Our contributions fill a gap in the literature on the PoA of atomic, unweighted, symmetric network congestion games, which tackles either general networks, or very simple network structures, such as parallel-link networks and extension-parallel networks.

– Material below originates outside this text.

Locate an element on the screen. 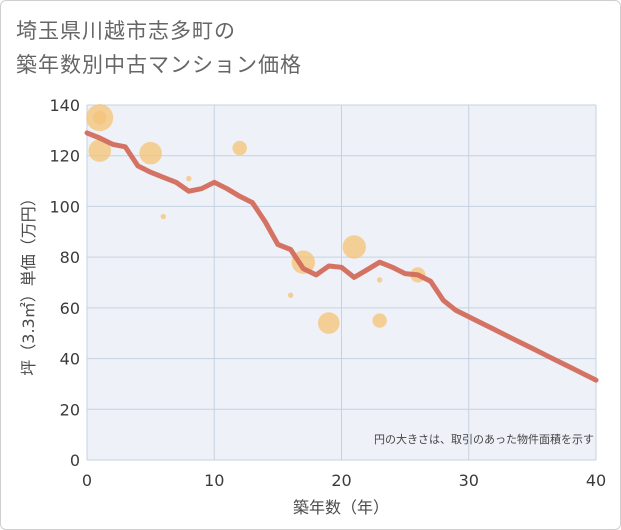 Image resolution: width=621 pixels, height=530 pixels. y-tick-label: 120 is located at coordinates (64, 156).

In this paper we have focused on symmetric games. The worst-case PoA for unweighted congestion games over general networks [1] is achieved in the asymmetric case. On the other hand, Bhavalkar et al. proved that PoA of symmetric (unweighted) congestion games is as large as in asymmetric ones [4]. What impact does symmetry have in the presence of network structure? Consider the class of polynomial delays \({\text {Poly-}}p\). If we relax the symmetry assumption, the upper bound of Theorem 1 does not hold. In fact, the PoA in asymmetric congestion games defined over parallel-link networks is as large as in asymmetric congestion games defined over general networks [16]. What happens if we instead stay in the realm of symmetric network congestion games, with no assumption on the network structure? In the full version of this paper [17], we provide a construction that violates the upper bound of Theorem 1, even if only by one.